#### EXERCISE DESCRIPTION:
Rewrite every one of the lines below as a Markdown table with the columns Number and Line, numbering the rows in order and skipping blank lines.

#### MATERIAL TO PROCESS:
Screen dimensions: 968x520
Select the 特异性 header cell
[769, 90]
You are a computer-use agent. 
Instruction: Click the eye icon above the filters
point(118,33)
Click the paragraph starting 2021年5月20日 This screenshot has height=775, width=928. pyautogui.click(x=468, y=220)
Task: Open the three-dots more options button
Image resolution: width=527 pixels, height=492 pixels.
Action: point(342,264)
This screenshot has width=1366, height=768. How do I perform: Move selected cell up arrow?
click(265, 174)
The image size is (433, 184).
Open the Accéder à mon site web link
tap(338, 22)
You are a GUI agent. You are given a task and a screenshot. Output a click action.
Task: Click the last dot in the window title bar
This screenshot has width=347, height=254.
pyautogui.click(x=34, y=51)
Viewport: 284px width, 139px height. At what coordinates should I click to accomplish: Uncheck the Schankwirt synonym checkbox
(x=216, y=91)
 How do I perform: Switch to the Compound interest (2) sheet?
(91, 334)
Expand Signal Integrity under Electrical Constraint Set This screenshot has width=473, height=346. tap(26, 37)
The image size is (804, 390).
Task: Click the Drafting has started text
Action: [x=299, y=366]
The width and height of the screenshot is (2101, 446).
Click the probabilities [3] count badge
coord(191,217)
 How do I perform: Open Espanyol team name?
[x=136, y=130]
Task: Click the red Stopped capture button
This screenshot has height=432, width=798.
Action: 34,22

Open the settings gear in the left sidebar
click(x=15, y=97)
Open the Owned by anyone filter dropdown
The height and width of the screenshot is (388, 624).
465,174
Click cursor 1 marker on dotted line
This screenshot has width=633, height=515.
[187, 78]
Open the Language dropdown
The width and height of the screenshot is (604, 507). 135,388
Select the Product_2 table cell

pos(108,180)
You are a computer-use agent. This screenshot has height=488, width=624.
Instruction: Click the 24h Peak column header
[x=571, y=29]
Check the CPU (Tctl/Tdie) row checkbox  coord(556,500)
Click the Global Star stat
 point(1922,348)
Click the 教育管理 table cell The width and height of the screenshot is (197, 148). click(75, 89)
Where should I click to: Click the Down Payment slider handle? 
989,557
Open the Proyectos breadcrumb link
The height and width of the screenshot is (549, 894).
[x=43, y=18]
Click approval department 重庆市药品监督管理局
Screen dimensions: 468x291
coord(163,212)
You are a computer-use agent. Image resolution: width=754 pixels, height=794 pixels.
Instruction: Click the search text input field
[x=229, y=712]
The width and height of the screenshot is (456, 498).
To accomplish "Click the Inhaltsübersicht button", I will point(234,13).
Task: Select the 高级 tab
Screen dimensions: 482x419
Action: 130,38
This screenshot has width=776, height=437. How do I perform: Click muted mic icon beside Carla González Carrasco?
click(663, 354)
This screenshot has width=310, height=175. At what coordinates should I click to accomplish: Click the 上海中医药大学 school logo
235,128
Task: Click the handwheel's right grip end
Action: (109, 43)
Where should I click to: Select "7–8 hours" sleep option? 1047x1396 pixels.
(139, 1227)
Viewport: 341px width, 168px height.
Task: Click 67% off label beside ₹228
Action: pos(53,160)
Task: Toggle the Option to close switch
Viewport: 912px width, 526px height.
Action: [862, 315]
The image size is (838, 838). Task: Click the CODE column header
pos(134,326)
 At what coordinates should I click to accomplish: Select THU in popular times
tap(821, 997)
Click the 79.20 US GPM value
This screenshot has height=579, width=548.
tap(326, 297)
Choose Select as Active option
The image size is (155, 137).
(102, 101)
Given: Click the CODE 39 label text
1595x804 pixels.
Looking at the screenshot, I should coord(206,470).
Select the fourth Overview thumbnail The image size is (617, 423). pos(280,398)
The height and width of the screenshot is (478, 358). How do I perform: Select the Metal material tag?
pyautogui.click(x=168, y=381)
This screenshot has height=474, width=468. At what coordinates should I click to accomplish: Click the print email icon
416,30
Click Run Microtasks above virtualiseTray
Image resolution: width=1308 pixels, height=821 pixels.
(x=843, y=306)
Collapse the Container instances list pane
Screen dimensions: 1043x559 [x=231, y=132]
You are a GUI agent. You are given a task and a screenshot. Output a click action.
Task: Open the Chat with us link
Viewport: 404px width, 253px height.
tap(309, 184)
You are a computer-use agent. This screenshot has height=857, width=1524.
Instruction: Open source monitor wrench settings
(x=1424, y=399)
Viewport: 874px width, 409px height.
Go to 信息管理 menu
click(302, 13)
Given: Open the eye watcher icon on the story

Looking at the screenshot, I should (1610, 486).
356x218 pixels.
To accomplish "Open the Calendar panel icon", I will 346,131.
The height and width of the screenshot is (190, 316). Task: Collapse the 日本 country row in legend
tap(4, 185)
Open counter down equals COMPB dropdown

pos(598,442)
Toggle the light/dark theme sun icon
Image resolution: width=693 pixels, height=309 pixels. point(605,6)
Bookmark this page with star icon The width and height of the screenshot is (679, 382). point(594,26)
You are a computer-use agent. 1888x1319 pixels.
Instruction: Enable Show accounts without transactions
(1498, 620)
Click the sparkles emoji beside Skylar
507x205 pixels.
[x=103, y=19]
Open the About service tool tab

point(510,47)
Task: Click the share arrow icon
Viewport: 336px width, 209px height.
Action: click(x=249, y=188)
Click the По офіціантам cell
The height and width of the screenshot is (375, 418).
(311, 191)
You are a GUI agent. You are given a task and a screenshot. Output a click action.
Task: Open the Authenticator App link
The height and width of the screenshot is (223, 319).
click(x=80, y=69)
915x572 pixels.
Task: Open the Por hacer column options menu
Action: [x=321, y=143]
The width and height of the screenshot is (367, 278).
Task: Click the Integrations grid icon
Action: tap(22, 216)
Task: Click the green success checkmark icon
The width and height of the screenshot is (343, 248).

#### RESULT OF THE EXERCISE:
| Number | Line |
|---|---|
| 1 | Screen dimensions: 968x520 |
| 2 | Select the 特异性 header cell |
| 3 | [769, 90] |
| 4 | You are a computer-use agent.  |
| 5 | Instruction: Click the eye icon above the filters |
| 6 | point(118,33) |
| 7 | Click the paragraph starting 2021年5月20日 This screenshot has height=775, width=928. pyautogui.click(x=468, y=220) |
| 8 | Task: Open the three-dots more options button |
| 9 | Image resolution: width=527 pixels, height=492 pixels. |
| 10 | Action: point(342,264) |
| 11 | This screenshot has width=1366, height=768. How do I perform: Move selected cell up arrow? |
| 12 | click(265, 174) |
| 13 | The image size is (433, 184). |
| 14 | Open the Accéder à mon site web link |
| 15 | tap(338, 22) |
| 16 | You are a GUI agent. You are given a task and a screenshot. Output a click action. |
| 17 | Task: Click the last dot in the window title bar |
| 18 | This screenshot has width=347, height=254. |
| 19 | pyautogui.click(x=34, y=51) |
| 20 | Viewport: 284px width, 139px height. At what coordinates should I click to accomplish: Uncheck the Schankwirt synonym checkbox |
| 21 | (x=216, y=91) |
| 22 |  How do I perform: Switch to the Compound interest (2) sheet? |
| 23 | (91, 334) |
| 24 | Expand Signal Integrity under Electrical Constraint Set This screenshot has width=473, height=346. tap(26, 37) |
| 25 | The image size is (804, 390). |
| 26 | Task: Click the Drafting has started text |
| 27 | Action: [x=299, y=366] |
| 28 | The width and height of the screenshot is (2101, 446). |
| 29 | Click the probabilities [3] count badge |
| 30 | coord(191,217) |
| 31 |  How do I perform: Open Espanyol team name? |
| 32 | [x=136, y=130] |
| 33 | Task: Click the red Stopped capture button |
| 34 | This screenshot has height=432, width=798. |
| 35 | Action: 34,22 |
| 36 | Open the settings gear in the left sidebar |
| 37 | click(x=15, y=97) |
| 38 | Open the Owned by anyone filter dropdown |
| 39 | The height and width of the screenshot is (388, 624). |
| 40 | 465,174 |
| 41 | Click cursor 1 marker on dotted line |
| 42 | This screenshot has width=633, height=515. |
| 43 | [187, 78] |
| 44 | Open the Language dropdown |
| 45 | The width and height of the screenshot is (604, 507). 135,388 |
| 46 | Select the Product_2 table cell |
| 47 | pos(108,180) |
| 48 | You are a computer-use agent. This screenshot has height=488, width=624. |
| 49 | Instruction: Click the 24h Peak column header |
| 50 | [x=571, y=29] |
| 51 | Check the CPU (Tctl/Tdie) row checkbox  coord(556,500) |
| 52 | Click the Global Star stat |
| 53 |  point(1922,348) |
| 54 | Click the 教育管理 table cell The width and height of the screenshot is (197, 148). click(75, 89) |
| 55 | Where should I click to: Click the Down Payment slider handle?  |
| 56 | 989,557 |
| 57 | Open the Proyectos breadcrumb link |
| 58 | The height and width of the screenshot is (549, 894). |
| 59 | [x=43, y=18] |
| 60 | Click approval department 重庆市药品监督管理局 |
| 61 | Screen dimensions: 468x291 |
| 62 | coord(163,212) |
| 63 | You are a computer-use agent. Image resolution: width=754 pixels, height=794 pixels. |
| 64 | Instruction: Click the search text input field |
| 65 | [x=229, y=712] |
| 66 | The width and height of the screenshot is (456, 498). |
| 67 | To accomplish "Click the Inhaltsübersicht button", I will point(234,13). |
| 68 | Task: Select the 高级 tab |
| 69 | Screen dimensions: 482x419 |
| 70 | Action: 130,38 |
| 71 | This screenshot has width=776, height=437. How do I perform: Click muted mic icon beside Carla González Carrasco? |
| 72 | click(663, 354) |
| 73 | This screenshot has width=310, height=175. At what coordinates should I click to accomplish: Click the 上海中医药大学 school logo |
| 74 | 235,128 |
| 75 | Task: Click the handwheel's right grip end |
| 76 | Action: (109, 43) |
| 77 | Where should I click to: Select "7–8 hours" sleep option? 1047x1396 pixels. |
| 78 | (139, 1227) |
| 79 | Viewport: 341px width, 168px height. |
| 80 | Task: Click 67% off label beside ₹228 |
| 81 | Action: pos(53,160) |
| 82 | Task: Toggle the Option to close switch |
| 83 | Viewport: 912px width, 526px height. |
| 84 | Action: [862, 315] |
| 85 | The image size is (838, 838). Task: Click the CODE column header |
| 86 | pos(134,326) |
| 87 |  At what coordinates should I click to accomplish: Select THU in popular times |
| 88 | tap(821, 997) |
| 89 | Click the 79.20 US GPM value |
| 90 | This screenshot has height=579, width=548. |
| 91 | tap(326, 297) |
| 92 | Choose Select as Active option |
| 93 | The image size is (155, 137). |
| 94 | (102, 101) |
| 95 | Given: Click the CODE 39 label text |
| 96 | 1595x804 pixels. |
| 97 | Looking at the screenshot, I should coord(206,470). |
| 98 | Select the fourth Overview thumbnail The image size is (617, 423). pos(280,398) |
| 99 | The height and width of the screenshot is (478, 358). How do I perform: Select the Metal material tag? |
| 100 | pyautogui.click(x=168, y=381) |
| 101 | This screenshot has height=474, width=468. At what coordinates should I click to accomplish: Click the print email icon |
| 102 | 416,30 |
| 103 | Click Run Microtasks above virtualiseTray |
| 104 | Image resolution: width=1308 pixels, height=821 pixels. |
| 105 | (x=843, y=306) |
| 106 | Collapse the Container instances list pane |
| 107 | Screen dimensions: 1043x559 [x=231, y=132] |
| 108 | You are a GUI agent. You are given a task and a screenshot. Output a click action. |
| 109 | Task: Open the Chat with us link |
| 110 | Viewport: 404px width, 253px height. |
| 111 | tap(309, 184) |
| 112 | You are a computer-use agent. This screenshot has height=857, width=1524. |
| 113 | Instruction: Open source monitor wrench settings |
| 114 | (x=1424, y=399) |
| 115 | Viewport: 874px width, 409px height. |
| 116 | Go to 信息管理 menu |
| 117 | click(302, 13) |
| 118 | Given: Open the eye watcher icon on the story |
| 119 | Looking at the screenshot, I should (1610, 486). |
| 120 | 356x218 pixels. |
| 121 | To accomplish "Open the Calendar panel icon", I will 346,131. |
| 122 | The height and width of the screenshot is (190, 316). Task: Collapse the 日本 country row in legend |
| 123 | tap(4, 185) |
| 124 | Open counter down equals COMPB dropdown |
| 125 | pos(598,442) |
| 126 | Toggle the light/dark theme sun icon |
| 127 | Image resolution: width=693 pixels, height=309 pixels. point(605,6) |
| 128 | Bookmark this page with star icon The width and height of the screenshot is (679, 382). point(594,26) |
| 129 | You are a computer-use agent. 1888x1319 pixels. |
| 130 | Instruction: Enable Show accounts without transactions |
| 131 | (1498, 620) |
| 132 | Click the sparkles emoji beside Skylar |
| 133 | 507x205 pixels. |
| 134 | [x=103, y=19] |
| 135 | Open the About service tool tab |
| 136 | point(510,47) |
| 137 | Task: Click the share arrow icon |
| 138 | Viewport: 336px width, 209px height. |
| 139 | Action: click(x=249, y=188) |
| 140 | Click the По офіціантам cell |
| 141 | The height and width of the screenshot is (375, 418). |
| 142 | (311, 191) |
| 143 | You are a GUI agent. You are given a task and a screenshot. Output a click action. |
| 144 | Task: Open the Authenticator App link |
| 145 | The height and width of the screenshot is (223, 319). |
| 146 | click(x=80, y=69) |
| 147 | 915x572 pixels. |
| 148 | Task: Open the Por hacer column options menu |
| 149 | Action: [x=321, y=143] |
| 150 | The width and height of the screenshot is (367, 278). |
| 151 | Task: Click the Integrations grid icon |
| 152 | Action: tap(22, 216) |
| 153 | Task: Click the green success checkmark icon |
| 154 | The width and height of the screenshot is (343, 248). |